▶ **Entries on locating visible targets**:
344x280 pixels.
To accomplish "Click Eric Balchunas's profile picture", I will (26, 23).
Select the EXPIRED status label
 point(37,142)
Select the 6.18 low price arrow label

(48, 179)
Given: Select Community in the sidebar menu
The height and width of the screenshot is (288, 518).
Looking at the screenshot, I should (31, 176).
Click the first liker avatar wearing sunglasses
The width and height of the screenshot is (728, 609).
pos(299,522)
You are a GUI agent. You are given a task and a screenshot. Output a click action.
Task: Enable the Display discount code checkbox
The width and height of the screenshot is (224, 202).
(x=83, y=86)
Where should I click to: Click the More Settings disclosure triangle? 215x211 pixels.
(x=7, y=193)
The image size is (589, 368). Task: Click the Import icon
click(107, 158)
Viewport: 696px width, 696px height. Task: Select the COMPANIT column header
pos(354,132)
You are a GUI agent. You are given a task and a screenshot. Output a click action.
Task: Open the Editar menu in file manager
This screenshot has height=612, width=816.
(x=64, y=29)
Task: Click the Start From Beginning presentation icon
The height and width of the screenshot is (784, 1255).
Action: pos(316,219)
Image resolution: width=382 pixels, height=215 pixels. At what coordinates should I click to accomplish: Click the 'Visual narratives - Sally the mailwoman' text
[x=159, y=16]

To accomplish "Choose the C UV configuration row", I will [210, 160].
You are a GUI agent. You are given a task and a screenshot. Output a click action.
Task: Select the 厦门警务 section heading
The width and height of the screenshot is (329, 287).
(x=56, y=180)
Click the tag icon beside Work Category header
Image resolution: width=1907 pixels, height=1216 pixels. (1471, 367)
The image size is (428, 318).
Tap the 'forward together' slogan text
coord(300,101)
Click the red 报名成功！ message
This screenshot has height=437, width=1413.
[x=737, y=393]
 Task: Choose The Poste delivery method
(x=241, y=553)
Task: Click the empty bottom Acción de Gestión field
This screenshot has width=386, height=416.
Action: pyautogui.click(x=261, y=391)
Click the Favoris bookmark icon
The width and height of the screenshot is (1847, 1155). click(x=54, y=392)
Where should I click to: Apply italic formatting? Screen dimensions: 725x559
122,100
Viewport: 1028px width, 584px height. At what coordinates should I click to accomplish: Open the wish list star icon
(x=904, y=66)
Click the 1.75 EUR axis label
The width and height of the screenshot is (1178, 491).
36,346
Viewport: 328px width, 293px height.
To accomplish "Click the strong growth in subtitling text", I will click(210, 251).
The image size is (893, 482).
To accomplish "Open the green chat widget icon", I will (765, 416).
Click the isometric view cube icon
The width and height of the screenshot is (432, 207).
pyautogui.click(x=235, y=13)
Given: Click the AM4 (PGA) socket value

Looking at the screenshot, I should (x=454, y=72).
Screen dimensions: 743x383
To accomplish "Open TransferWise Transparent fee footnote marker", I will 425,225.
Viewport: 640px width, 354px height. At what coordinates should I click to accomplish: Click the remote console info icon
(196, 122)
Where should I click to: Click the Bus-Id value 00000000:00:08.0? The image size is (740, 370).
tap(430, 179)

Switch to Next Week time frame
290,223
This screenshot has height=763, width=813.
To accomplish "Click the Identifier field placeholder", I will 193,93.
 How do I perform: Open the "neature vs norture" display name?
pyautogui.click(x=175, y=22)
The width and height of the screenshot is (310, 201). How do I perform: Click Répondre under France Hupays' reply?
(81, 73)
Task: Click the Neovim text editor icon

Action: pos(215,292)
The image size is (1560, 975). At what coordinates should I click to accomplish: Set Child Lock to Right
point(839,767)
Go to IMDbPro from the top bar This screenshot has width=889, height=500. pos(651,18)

▶ **What to do**: Starting at the first entry and ending at the line containing "pos(354,132)", replace "checkbox" with "toggle" and give those lines again with nothing else altered.

▶ **Written response**:
344x280 pixels.
To accomplish "Click Eric Balchunas's profile picture", I will (26, 23).
Select the EXPIRED status label
 point(37,142)
Select the 6.18 low price arrow label

(48, 179)
Given: Select Community in the sidebar menu
The height and width of the screenshot is (288, 518).
Looking at the screenshot, I should (31, 176).
Click the first liker avatar wearing sunglasses
The width and height of the screenshot is (728, 609).
pos(299,522)
You are a GUI agent. You are given a task and a screenshot. Output a click action.
Task: Enable the Display discount code toggle
The width and height of the screenshot is (224, 202).
(x=83, y=86)
Where should I click to: Click the More Settings disclosure triangle? 215x211 pixels.
(x=7, y=193)
The image size is (589, 368). Task: Click the Import icon
click(107, 158)
Viewport: 696px width, 696px height. Task: Select the COMPANIT column header
pos(354,132)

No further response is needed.